BURLEY, Idaho — While managing flood waters is the most immediate concern for water managers in Southern Idaho, the biggest issue by far is the health of the Eastern Snake River Plain Aquifer.
At the core of the problem is the state’s over-allocation of water rights, water managers told the Water in Idaho and the West conference last week.
“The short of it is we have a real problem out there. We’re mining an aquifer we’re not able to replenish,” said Randy Brown, chairman of the Southwest Irrigation District.
In the past, the state liked handing out water rights but not managing water, he said.
About 25 years ago, the groundwater pumpers in his district saw the writing on the wall and knew they had to address the issue themselves. Landowners in the area spent $60 million on infrastructure to facilitate soft conversions from groundwater use to surface water use and spend about $4 million annually to lease surface water.
That keeps them from tapping about 70,000 acre-feet annually from the aquifer.
They’ve also directly recharged about 5,000 acre-feet a year and have undertaken a new project to recharge as much as 20,000 acre-feet annually.
While those efforts have helped stabilize the aquifer, it’s going to take a lot more to replenish it, he said.
“It’s not a healthy aquifer. Water levels have been going down for years and years and years. We struggle to stabilize it, but the aquifer is not stable by any means,” he said.
The district’s hydrologist measures ground water levels in multiple districts and says those levels are decreasing by 1 to 1-1/2 feet a year. The land mass above the aquifer is 6 million acres, and raising water levels is a monumental task, he said.
“It’s a big problem we need to solve. It takes cooperation, and ground water people need to step up,” he said.
The recent agreement between the Surface Water Coalition and Idaho Ground Water Association — to reduce aquifer consumption by 240,000 acre-feet a year and restore the aquifer to a sustainable level — was monumental, but it’s going to take time to turn the tide, he said.
That agreement is to never let the aquifer fall below 2015 levels, and the goal is to increase ground water levels, said Brian Olmstead, general manager of the Twin Falls Canal Co.
“We’re trying to manage the aquifer as a reservoir,” he said.
Ground water pumpers agreed to a reduction in pumping every year to restore the aquifer. While he doesn’t like to see acres dried up, if the aquifer gets any lower it’ll mean severe reductions for his irrigators, he said.

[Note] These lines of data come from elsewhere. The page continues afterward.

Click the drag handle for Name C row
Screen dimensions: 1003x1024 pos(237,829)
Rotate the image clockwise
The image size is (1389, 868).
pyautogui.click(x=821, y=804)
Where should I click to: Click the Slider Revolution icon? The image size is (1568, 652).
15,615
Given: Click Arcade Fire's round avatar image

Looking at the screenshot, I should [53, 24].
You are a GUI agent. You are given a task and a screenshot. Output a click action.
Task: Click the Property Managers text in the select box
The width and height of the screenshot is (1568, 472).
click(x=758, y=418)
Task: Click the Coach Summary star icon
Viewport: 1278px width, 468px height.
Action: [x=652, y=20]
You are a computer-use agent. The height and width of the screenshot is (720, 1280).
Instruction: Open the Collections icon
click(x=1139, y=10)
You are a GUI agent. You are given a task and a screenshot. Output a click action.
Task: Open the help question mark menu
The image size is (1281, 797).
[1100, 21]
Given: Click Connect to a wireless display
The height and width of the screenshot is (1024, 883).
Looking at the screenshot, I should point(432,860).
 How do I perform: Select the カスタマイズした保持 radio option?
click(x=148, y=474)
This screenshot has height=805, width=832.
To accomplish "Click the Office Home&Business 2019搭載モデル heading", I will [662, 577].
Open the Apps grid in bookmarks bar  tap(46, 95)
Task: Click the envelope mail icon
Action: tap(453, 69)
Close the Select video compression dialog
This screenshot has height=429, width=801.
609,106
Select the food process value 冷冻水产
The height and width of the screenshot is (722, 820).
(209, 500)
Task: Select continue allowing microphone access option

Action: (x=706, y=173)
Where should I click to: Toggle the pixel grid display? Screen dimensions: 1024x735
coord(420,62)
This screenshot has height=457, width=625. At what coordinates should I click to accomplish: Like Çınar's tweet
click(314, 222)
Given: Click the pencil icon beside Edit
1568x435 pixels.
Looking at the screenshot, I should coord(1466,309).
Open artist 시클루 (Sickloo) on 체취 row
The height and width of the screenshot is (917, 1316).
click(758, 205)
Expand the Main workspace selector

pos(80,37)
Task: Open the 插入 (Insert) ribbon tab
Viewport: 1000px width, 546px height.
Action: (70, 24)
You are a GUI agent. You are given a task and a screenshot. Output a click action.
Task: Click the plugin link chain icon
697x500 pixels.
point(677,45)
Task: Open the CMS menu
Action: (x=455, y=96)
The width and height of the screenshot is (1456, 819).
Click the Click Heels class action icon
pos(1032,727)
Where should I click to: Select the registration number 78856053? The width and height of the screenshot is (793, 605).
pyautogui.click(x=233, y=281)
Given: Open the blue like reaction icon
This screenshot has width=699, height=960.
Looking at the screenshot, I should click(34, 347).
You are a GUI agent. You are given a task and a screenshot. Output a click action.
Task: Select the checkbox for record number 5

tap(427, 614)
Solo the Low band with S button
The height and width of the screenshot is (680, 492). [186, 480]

The agreement sets some pretty high goals over the next 12 years or so, and hopefully they will be met, he said.
“The aquifer has to recover,” he said.
With 17 hydroelectric projects in the state, Idaho Power is involved in a lot of water issues around the state and has a long history of conflict with other water uses, said Jon Bowling, the company’s lead engineer on water management.
The company is trying to figure out how to maintain minimum flows at its Swan Falls plant as the Snake River declines.
“Our goal is to provide the lowest-cost reliable energy we can — keep the rates low and the lights on,” he said.
The agreement between surface and groundwater users is a good start to improving the health of the aquifer and spring flows to help maintain minimum flows for generating hydroelectricity, but it sets some tough targets, he said.
The proliferation of domestic wells is another concern. With 6,000 new domestic wells drilled annually, 30,000 acres of cropland annually would have to be dried up to offset the domestic wells going in, said Randy Bingham, former manager of the Burley Irrigation District.
“At some point we have to get a handle on domestic use,” said state Sen. Kelly Anthon, District 27. There needs to be a higher level of accountability for municipalities. Some large cities in Idaho aren’t even metering water usage, he said.
Another issue is the 2 million acre-feet of water that leaves the state every year. That water could be used for recharge, Brown said.
The state’s annual allocation of $5 million for recharge is a drop in the bucket compared to the state’s budget and what is needed, he said.